*YOUR INSTRUCTIONS*:
Convert the items below into a two-column CSV with the headers item_text and answer, one row per item, and put each field in double quotes with any line breaks replaced by spaces. Leave the pictures out.

*PROVIDED DATA*:
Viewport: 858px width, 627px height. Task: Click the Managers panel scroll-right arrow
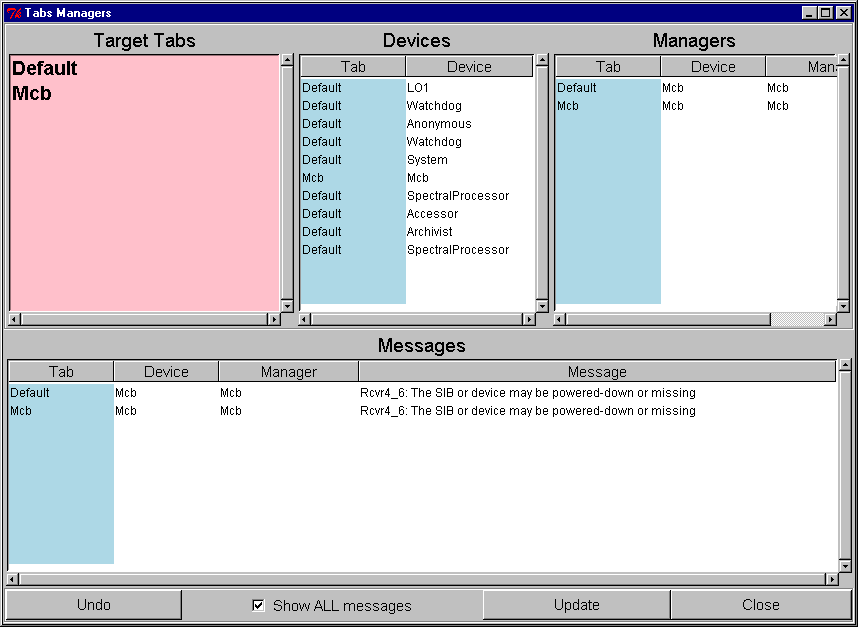click(829, 320)
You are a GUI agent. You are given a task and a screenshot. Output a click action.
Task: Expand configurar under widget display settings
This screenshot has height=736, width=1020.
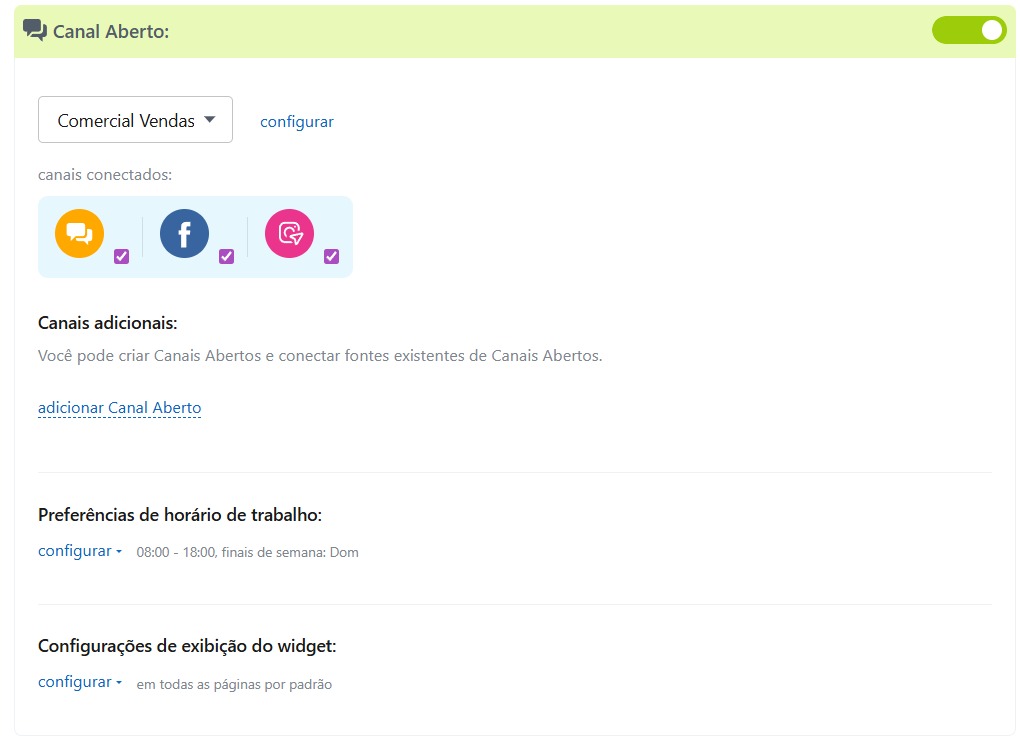pos(79,682)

*COMPLETE ANSWER*:
item_text,answer
"Viewport: 858px width, 627px height. Task: Click the Managers panel scroll-right arrow","click(829, 320)"
"You are a GUI agent. You are given a task and a screenshot. Output a click action. Task: Expand configurar under widget display settings This screenshot has height=736, width=1020.","pos(79,682)"